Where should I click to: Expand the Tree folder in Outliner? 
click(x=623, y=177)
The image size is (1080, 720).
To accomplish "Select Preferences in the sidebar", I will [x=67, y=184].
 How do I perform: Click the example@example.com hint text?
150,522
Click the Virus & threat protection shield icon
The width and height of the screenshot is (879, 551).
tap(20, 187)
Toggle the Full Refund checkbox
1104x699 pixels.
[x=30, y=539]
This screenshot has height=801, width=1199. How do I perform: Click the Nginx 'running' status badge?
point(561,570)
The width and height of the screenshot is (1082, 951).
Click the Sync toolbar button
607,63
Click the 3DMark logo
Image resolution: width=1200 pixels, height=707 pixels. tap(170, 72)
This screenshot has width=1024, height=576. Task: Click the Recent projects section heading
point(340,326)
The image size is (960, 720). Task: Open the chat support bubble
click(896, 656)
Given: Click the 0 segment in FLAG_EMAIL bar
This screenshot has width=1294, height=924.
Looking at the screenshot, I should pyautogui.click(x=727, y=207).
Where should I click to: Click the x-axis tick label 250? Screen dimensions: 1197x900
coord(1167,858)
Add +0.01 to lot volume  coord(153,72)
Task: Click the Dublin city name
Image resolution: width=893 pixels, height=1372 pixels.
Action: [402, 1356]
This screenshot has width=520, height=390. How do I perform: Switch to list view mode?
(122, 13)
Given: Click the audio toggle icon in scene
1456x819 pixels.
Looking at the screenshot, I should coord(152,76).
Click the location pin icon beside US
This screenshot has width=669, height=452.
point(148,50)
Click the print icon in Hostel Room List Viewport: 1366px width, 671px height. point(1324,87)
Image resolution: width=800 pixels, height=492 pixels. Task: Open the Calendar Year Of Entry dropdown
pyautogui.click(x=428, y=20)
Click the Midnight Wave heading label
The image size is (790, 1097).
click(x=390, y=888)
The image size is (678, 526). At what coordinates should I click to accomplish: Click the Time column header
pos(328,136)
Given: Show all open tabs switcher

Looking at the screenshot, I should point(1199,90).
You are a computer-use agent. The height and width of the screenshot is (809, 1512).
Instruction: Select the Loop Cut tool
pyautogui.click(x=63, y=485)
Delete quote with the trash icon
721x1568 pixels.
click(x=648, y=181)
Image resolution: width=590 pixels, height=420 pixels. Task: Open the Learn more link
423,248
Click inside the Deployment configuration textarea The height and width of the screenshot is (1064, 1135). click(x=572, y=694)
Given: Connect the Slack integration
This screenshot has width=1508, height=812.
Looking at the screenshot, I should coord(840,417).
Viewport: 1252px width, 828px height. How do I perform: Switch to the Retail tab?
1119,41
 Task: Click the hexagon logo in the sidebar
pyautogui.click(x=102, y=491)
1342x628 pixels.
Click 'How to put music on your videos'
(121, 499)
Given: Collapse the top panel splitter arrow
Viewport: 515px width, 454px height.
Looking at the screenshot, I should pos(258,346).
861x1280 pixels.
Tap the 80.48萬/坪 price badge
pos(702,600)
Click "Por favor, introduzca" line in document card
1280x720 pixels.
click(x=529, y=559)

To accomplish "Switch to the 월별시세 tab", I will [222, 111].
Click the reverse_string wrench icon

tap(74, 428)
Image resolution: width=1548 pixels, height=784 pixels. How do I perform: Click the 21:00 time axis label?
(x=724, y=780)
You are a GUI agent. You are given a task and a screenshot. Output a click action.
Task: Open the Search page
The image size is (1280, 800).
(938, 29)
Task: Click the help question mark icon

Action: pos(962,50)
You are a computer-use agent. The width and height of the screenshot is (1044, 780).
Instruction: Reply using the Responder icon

* [Work task] Transcribe the data above verbatim.

* [Final answer]
Where should I click to: Expand the Tree folder in Outliner? 
click(x=623, y=177)
The image size is (1080, 720).
To accomplish "Select Preferences in the sidebar", I will [x=67, y=184].
 How do I perform: Click the example@example.com hint text?
150,522
Click the Virus & threat protection shield icon
The width and height of the screenshot is (879, 551).
tap(20, 187)
Toggle the Full Refund checkbox
1104x699 pixels.
[x=30, y=539]
This screenshot has height=801, width=1199. How do I perform: Click the Nginx 'running' status badge?
point(561,570)
The width and height of the screenshot is (1082, 951).
Click the Sync toolbar button
607,63
Click the 3DMark logo
Image resolution: width=1200 pixels, height=707 pixels. tap(170, 72)
This screenshot has width=1024, height=576. Task: Click the Recent projects section heading
point(340,326)
The image size is (960, 720). Task: Open the chat support bubble
click(896, 656)
Given: Click the 0 segment in FLAG_EMAIL bar
This screenshot has width=1294, height=924.
Looking at the screenshot, I should pyautogui.click(x=727, y=207).
Where should I click to: Click the x-axis tick label 250? Screen dimensions: 1197x900
coord(1167,858)
Add +0.01 to lot volume  coord(153,72)
Task: Click the Dublin city name
Image resolution: width=893 pixels, height=1372 pixels.
Action: [402, 1356]
This screenshot has width=520, height=390. How do I perform: Switch to list view mode?
(122, 13)
Given: Click the audio toggle icon in scene
1456x819 pixels.
Looking at the screenshot, I should coord(152,76).
Click the location pin icon beside US
This screenshot has width=669, height=452.
point(148,50)
Click the print icon in Hostel Room List Viewport: 1366px width, 671px height. point(1324,87)
Image resolution: width=800 pixels, height=492 pixels. Task: Open the Calendar Year Of Entry dropdown
pyautogui.click(x=428, y=20)
Click the Midnight Wave heading label
The image size is (790, 1097).
click(x=390, y=888)
The image size is (678, 526). At what coordinates should I click to accomplish: Click the Time column header
pos(328,136)
Given: Show all open tabs switcher

Looking at the screenshot, I should point(1199,90).
You are a computer-use agent. The height and width of the screenshot is (809, 1512).
Instruction: Select the Loop Cut tool
pyautogui.click(x=63, y=485)
Delete quote with the trash icon
721x1568 pixels.
click(x=648, y=181)
Image resolution: width=590 pixels, height=420 pixels. Task: Open the Learn more link
423,248
Click inside the Deployment configuration textarea The height and width of the screenshot is (1064, 1135). click(x=572, y=694)
Given: Connect the Slack integration
This screenshot has width=1508, height=812.
Looking at the screenshot, I should coord(840,417).
Viewport: 1252px width, 828px height. How do I perform: Switch to the Retail tab?
1119,41
 Task: Click the hexagon logo in the sidebar
pyautogui.click(x=102, y=491)
1342x628 pixels.
Click 'How to put music on your videos'
(121, 499)
Given: Collapse the top panel splitter arrow
Viewport: 515px width, 454px height.
Looking at the screenshot, I should pos(258,346).
861x1280 pixels.
Tap the 80.48萬/坪 price badge
pos(702,600)
Click "Por favor, introduzca" line in document card
1280x720 pixels.
click(x=529, y=559)

To accomplish "Switch to the 월별시세 tab", I will [222, 111].
Click the reverse_string wrench icon

tap(74, 428)
Image resolution: width=1548 pixels, height=784 pixels. How do I perform: Click the 21:00 time axis label?
(x=724, y=780)
You are a GUI agent. You are given a task and a screenshot. Output a click action.
Task: Open the Search page
The image size is (1280, 800).
(938, 29)
Task: Click the help question mark icon

Action: pos(962,50)
You are a computer-use agent. The width and height of the screenshot is (1044, 780).
Instruction: Reply using the Responder icon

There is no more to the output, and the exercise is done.